Place and Duration of Study: Department of Pharmacology and Toxicology, National Institute for Pharmaceutical Research and Development, Idu, Abuja, Nigeria. The study was conducted from October to December 2022.

Methods: A 70%v/v ethanol extract of T. avicennioides stem bark was prepared. Aqueous and ethyl acetate fractions (AF, EF) and sub-fractions (EF1 – EF4) were also prepared. The antioxidant capacity of the extract and fractions were determined using DPPH radical scavenging test, while xylene-induced topical ear edema and formalin test were used to assess antinociceptive and anti-inflammatory activity. The ethyl acetate sub-fractions were further assessed using the egg albumin–induced inflammation. The extract and fractions were characterized by High-Performance Liquid Chromatography (HPLC), and phenolic content was quantified as gallic acid equivalent (GAE)/mg of extract or fraction.

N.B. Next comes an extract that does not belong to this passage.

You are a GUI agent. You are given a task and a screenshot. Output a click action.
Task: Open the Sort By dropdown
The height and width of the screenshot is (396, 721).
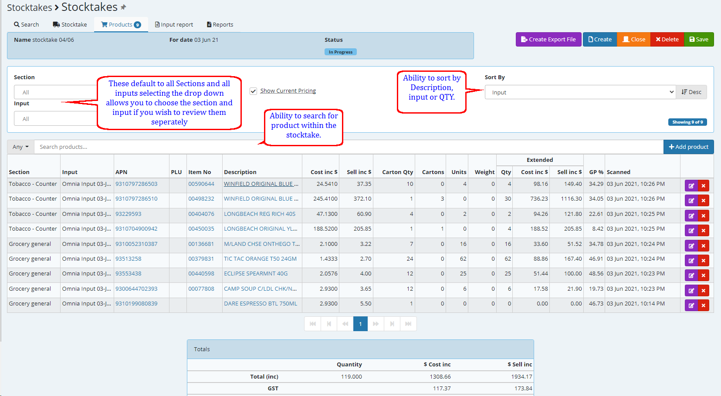click(580, 92)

Results: The ethyl acetate and aqueous fractions showed higher antioxidant capacity compared to the parent ethanol extract. T. avicennioides ethanol extract significantly inhibited pain (p<0.001) and inflammatory responses (p<0.05) and these effects were more significant compared to those produced by the fractions. Fractions AF and EF exhibited similar activity, although EF produced better inhibition of pain and topical edema. The subfraction EF2 also showed anti-inflammatory activity but this effect was insignificant (p>0.05). The HPLC profiles of the extract and fractions showed peaks corresponding to caffeic acid, chlorogenic acid, and gallic acid. The EF and AF revealed higher peak areas corresponding to gallic acid and rutin respectively. This correlated with a comparatively high gallic acid content and antioxidant effect of the ethyl acetate fraction (GAE: 1.32/mg, IC50 = 0.036 mg/ml), relative to the extract (GAE: 0.88/mg, IC50 = 0.052 mg/ml).

Conclusion: The constituents responsible for the antinociceptive and anti-inflammatory activity of T. avicennioides extract appear distinct from antioxidative principles in phenolics-rich fractions.